Em uma decisão crucial, o ministro do Supremo Tribunal Federal, André Mendonça, votou a favor da manutenção da prisão do ex-presidente do BRB, Paulo Henrique Costa, e do advogado Daniel Monteiro. Acompanhado por Luiz Fux, o relator do caso, Mendonça se posicionou pela continuidade da prisão dos envolvidos, enquanto Dias Toffoli se declarou suspeito.

O julgamento teve início em uma sessão virtual realizada nesta quarta-feira.

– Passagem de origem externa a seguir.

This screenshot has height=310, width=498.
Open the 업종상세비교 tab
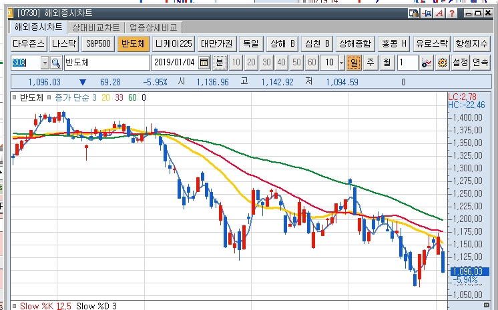pyautogui.click(x=154, y=27)
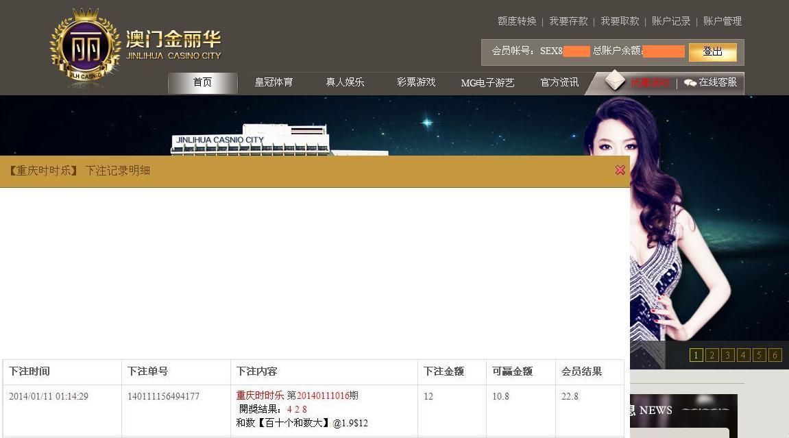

Os ministros da Segunda Turma do STF têm até sexta-feira para registrar seus votos no sistema da Suprema Corte e definir se os dois acusados permanecerão presos ou não.

Paulo Henrique Costa e Daniel Monteiro foram detidos preventivamente no último dia 16 pela Polícia Federal, durante a quarta fase da Operação Compliance Zero, por ordem do ministro André Mendonça, responsável por conduzir as investigações no STF.

No seu voto, o ministro destacou que a libertação dos acusados poderia resultar na continuidade de uma organização criminosa capaz de ocultar prejuízos bilionários para a sociedade, além de apontar o risco de destruição de provas relevantes para o caso.

Segundo as investigações da Polícia Federal, enquanto estava à frente do BRB, Paulo Henrique Costa, mesmo ciente das irregularidades nas transações realizadas pelo Master desde 2024, validou e agilizou as operações, recebendo propina de R$146 milhões em imóveis de luxo. Já o advogado Daniel Monteiro teria auxiliado na ocultação desses bens.

Estima-se que o prejuízo causado ao BRB com a compra de títulos podres do Master ultrapasse os R$12,2 bilhões, um impacto que continua a afetar o banco até os dias atuais.